Being prepared for the Neuropsychologist appointment: Tips

@karen285 Thank you for being concerned about my getting a diagnosis. I do have a diagnosis. It’s chronic lymphocytic inflammation with pontine perivascular enhancement responsive to steroids. Mouthful! It means i had lesions on my brain that affected almost everything. After 6 years and a few more problems thrown into the mix, I’m working on getting better!

Hi @jamesmiles, I'm tagging fellow members @meitsjustme @centre @maryvc @tgeno @tunared who can share how they were able to get their partners referred for an evaluation by a neuropsychologist.

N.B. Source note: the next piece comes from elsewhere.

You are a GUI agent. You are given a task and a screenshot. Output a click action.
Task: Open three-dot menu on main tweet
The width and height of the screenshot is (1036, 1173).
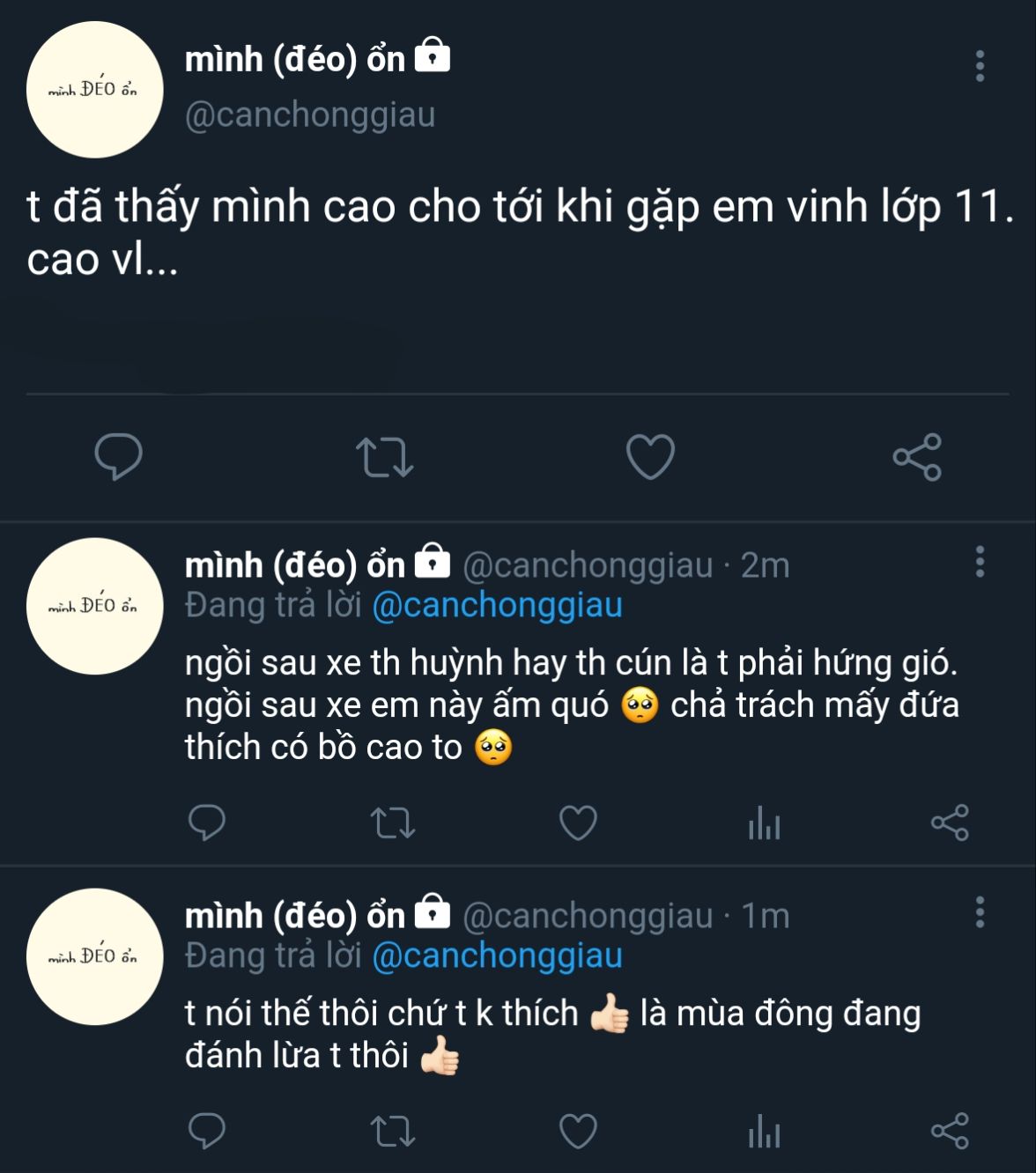point(980,66)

If you live near a Mayo Clinic facility, you may be able to self refer. See here http://mayocl.in/1mtmR63

I assume your husband has not yet been officially diagnosed with cognitive impairment or dementia, but you're seeing the signs. Is that correct?

Hi Colleen,
My husband has been seeing a neurologist for years for an essential tremor. A few years ago I noticed his memory loss and asked to accompany him to his neurology appointment. The doctor ordered an MRI of the brain, and it showed no plaques or blood vessel occlusion. So, we let things ride for a number of years. My husband's memory problems stayed static for a couple of years, but this year it got worse. I asked to accompany him again to his neurology appointment. The doctor ordered an EEG, another MRI, and a neuro-psych exam. That's how it happened for us. I hope this history helps other people with the same problems. My husband's family has a history of Alzheimers Disease. Good luck with your search for answers. We're still searching, too.

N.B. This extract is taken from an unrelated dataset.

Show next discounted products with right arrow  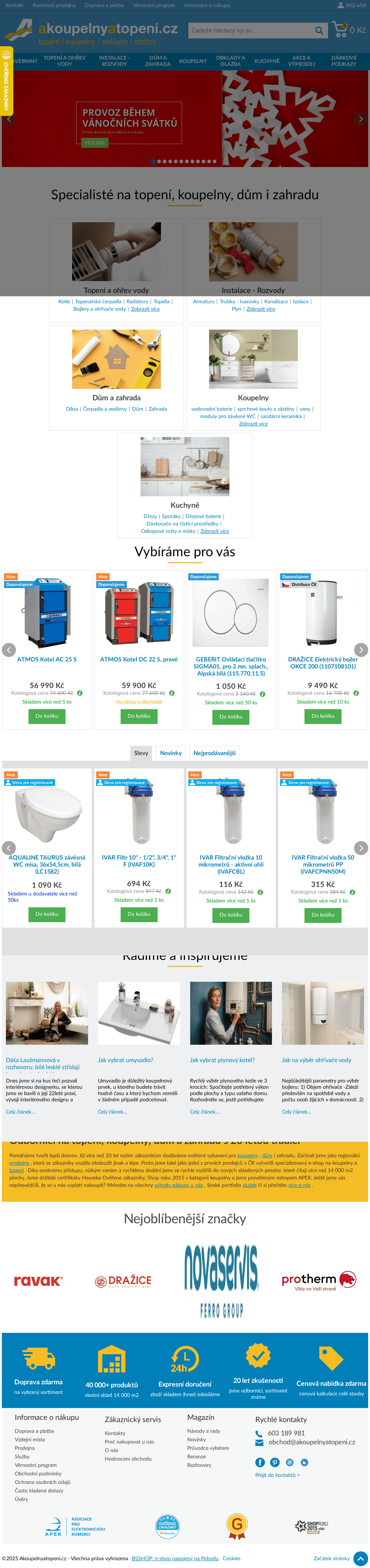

My wife began going to bed very early in early 2022, like 2 or 3 in the afternoon and sleeping for 11 or 12 hours. Clearly this was not normal. She also expected me to go to bed at the same time; this was a source of constant arguments. Her short term memory was clearly failing. Then I discovered that bill she normally paid were not getting paid. There were a couple of bizarre behavioral incidents that caused me to call our PCP. He ordered a MRI of her brain and blood tests. The MRI was inconclusive but he referred her to a neurologist. The blood test revealed a dangerous drop in her blood sodium levels and he referred her to a nephrologist. The neurologist did an in-office cognitive test, which she failed, after which he referred her to a neuropsychologist for a thorough exam. Over the course of the next few months, the neuropsych exam concluded that she had the beginnings of Alzheimer's dementia, and the nephrologist determined that she had a syndrome that was affecting her blood sodium, which has significant cognitive effects. The end result is that she takes sodium chloride tablets twice a day, which has brought her blood sodium levels to close to normal, and the neurologist has her on 10 mg Aricept. Both of these have significantly improved her short term memory, but it is still problematic, and she still sleeps a lot. However, we now know what we're dealing with and responding accordingly. BTW, she totally accepts her diagnosis, and we are working together to do things to compensate for her memory issues, and have done all the necessary legal work to establish trusts, wills and powers of attorney.

I did not know that sleeping a lot was part of the early symptoms. Good golly, we've been in this longer than I thought. Husband was needing super long stretches of sleep back as far as 2015-2016....could even have been earlier. He'd go to bed by 8:00 or 9:00 at night and sleep until noon the next day. Keep sharing people, I have much to learn.

My 92 year old husband was diagnosed with MCI in 2019 (now moderate dementia) and he's fairly stable except for his ambulation, which is deteriorating. And a bit more anxiety about knowing where I am or when I'll be home. I can usually be away for about 2 hours, using the Alexa Drop-In Feature to talk to him and let him know where I am while I'm away. He too goes to bed at 8:30 or 9 and sleeps until 10. Or 11. I don't mind the early bedtime for me too because then I can read my Kindle in peace! He has moderate to severe sleep apnea but is very compliant about wearing his CPAP mask. Recently he's been having more apnea events but we can't get in to see his pulmonologist until December. All of his contemporaries have died, so I really have no one to compare him to! Is it being 92 and just being tired because of age (his explanation); or is it the dementia? He had a 7:15 am cataract surgery appointment and we weren't late, so it seems he can get up if he needs to. I thought he might be depressed, but adding more Lexapro did absolutely nothing, so his doctor weaned him off that. I've asked his geriatrician and his neurologist and they both have responded with the expected "it could be age or the progression of the disease". It doesn't seem to be detrimental to him when I push him to get up because I need him to be out of bed while I'm out of the house. It's just easier and safer, from his standpoint, to stay in bed. He has a great appetite, is cheerful and not at all belligerent or abusive. So what and I complaining about!!!